The failure to increase ICU capacity was one reason Auckland stayed in lockdown, claimed Reti.

“Many of the announcements today are not actually new builds but ‘robbing Peter to pay Paul’ by converting ward beds, administrative space and elective surgery beds into ICU beds,” he said. “The hope has to be that these beds will then serve a dual purpose otherwise the lost inpatient beds will eventually add to escalating waiting lists for people to see specialists and have cancelled procedures.”

Surveillance testing not on offer for vaccinated, asymptomatic Aucklanders

Vaccinated people with no Covid-19 symptoms will not be able to access rapid antigen tests now that Auckland’s border has opened.

The official rules require anyone leaving the city to have proof of vaccination or a valid negative Covid-19 test. However, some people – including Spinoff contributor Emily Writes – remain concerned about people visiting vulnerable relatives, even if the visitor has been vaccinated.

In a statement to The Spinoff, the Ministry of Health said surveillance testing was not being offered free of charge for asymptomatic people who are vaccinated.

 “Rapid antigen testing as a surveillance tool may play a role in our Covid-19 response in the future, however, at this stage, it is only available for asymptomatic, unvaccinated people who require a negative test result for travel,” a spokesperson said.  

“It’s important testing advice is followed correctly to help ensure test results continue to be returned in a timely way, and to ensure tests are available for those who need them.”

Auckland health officials yesterday told The Spinoff that vaccinated asymptomatic people should also avoid getting a PCR test so that “testing resources provided at community testing centres, GPs and urgent care could be preserved for symptomatic people”.

The ministry’s advice for anyone concerned about visiting a vulnerable relative was simply to get vaccinated. “People who are vaccinated, have shorter and less severe Covid-19 infections, meaning they are far less likely to spread Covid-19 to others,” said the spokesperson. 

Anyone with Covid symptoms should still get a PCR test and stay at home until they receive a negative rest.

$600m funding boost will see 36 hospitals upgraded, ICU increased

The government will spend over $600 million upgrading hospitals – and boosting ICU capacity – as it prepares for an influx of Covid-19 patients in the future.

36 hospitals have been chosen for the funding that will see new hospital beds and intensive care capacity grow in areas thought most vulnerable to outbreaks of the virus.

According to the Herald, work will get under way in the new year and some projects could be complete by March. “With high vaccination rates and better treatments and prevention methods, we are shifting to better support planned and routine care while also safely caring for Covid-19 patients,” Little said.
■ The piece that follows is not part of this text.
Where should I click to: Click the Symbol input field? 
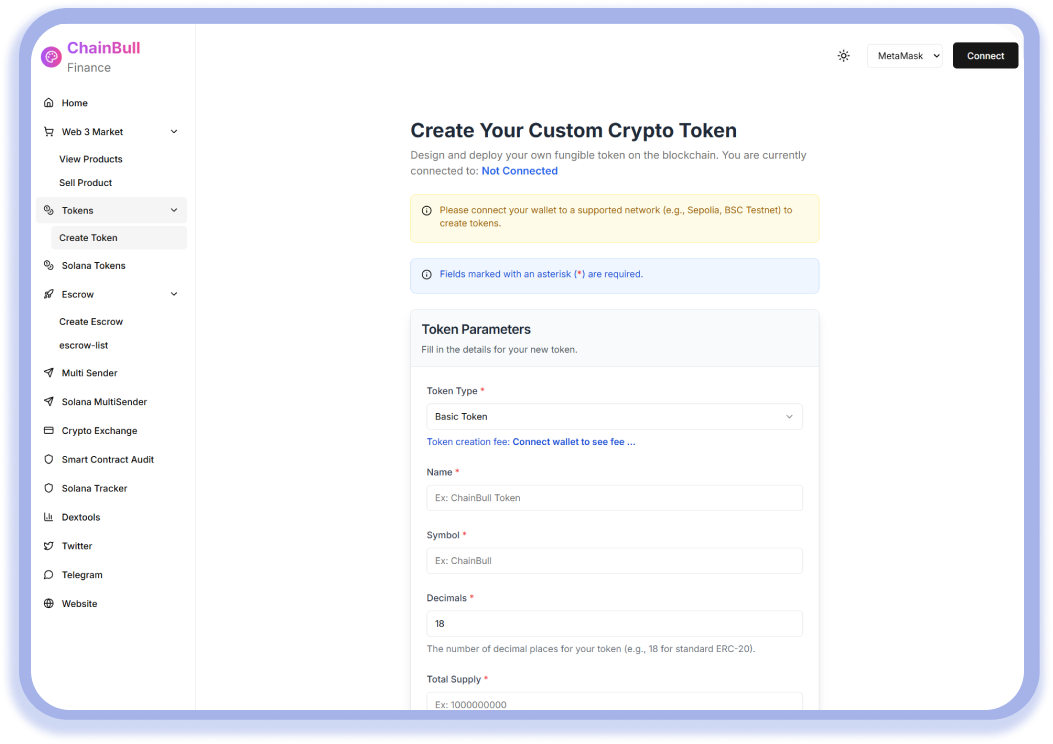[x=614, y=561]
“Treating Covid patients can be disruptive to other treatment as additional precautions are taken for infection prevention and control. Today’s announcements are about minimising that disruption.”
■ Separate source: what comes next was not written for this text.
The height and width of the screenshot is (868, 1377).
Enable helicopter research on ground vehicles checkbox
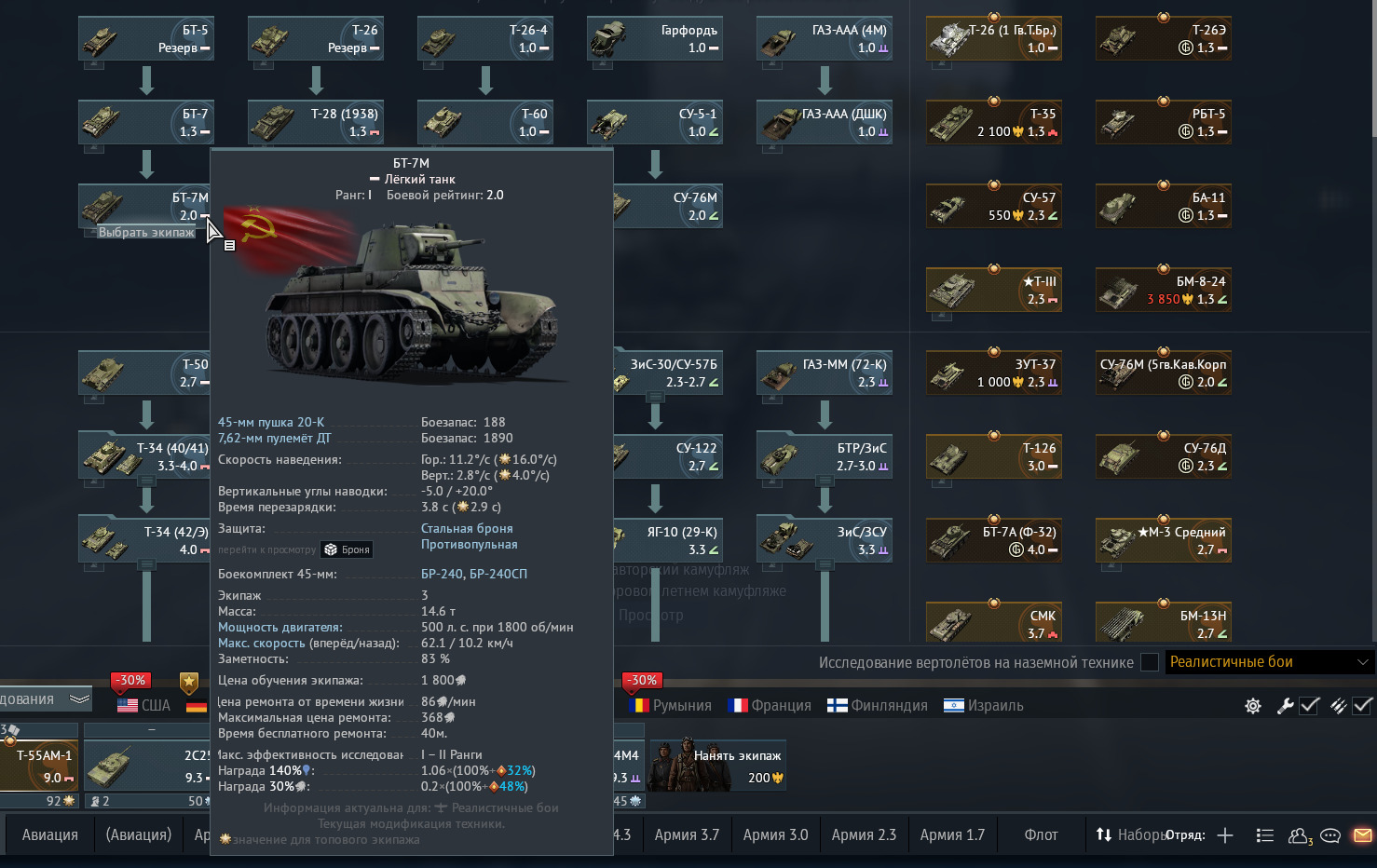point(1150,662)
In the past couple of weeks, the government yet again defended its decision not to dramatically upgrade intensive care wards in time for delta. Prime minister Jacinda Ardern said rather than paying for the ambulance at the bottom of the cliff, Covid restrictions had kept people out of hospitals. However, today’s funding will add 75 inpatient beds, 23 intensive care unit and high dependency beds, eight temporary bed conversions to ICU, and 355 beds will converted to isolation or negative-pressure environments.

As of yesterday, 61 people were in hospital with four in intensive care.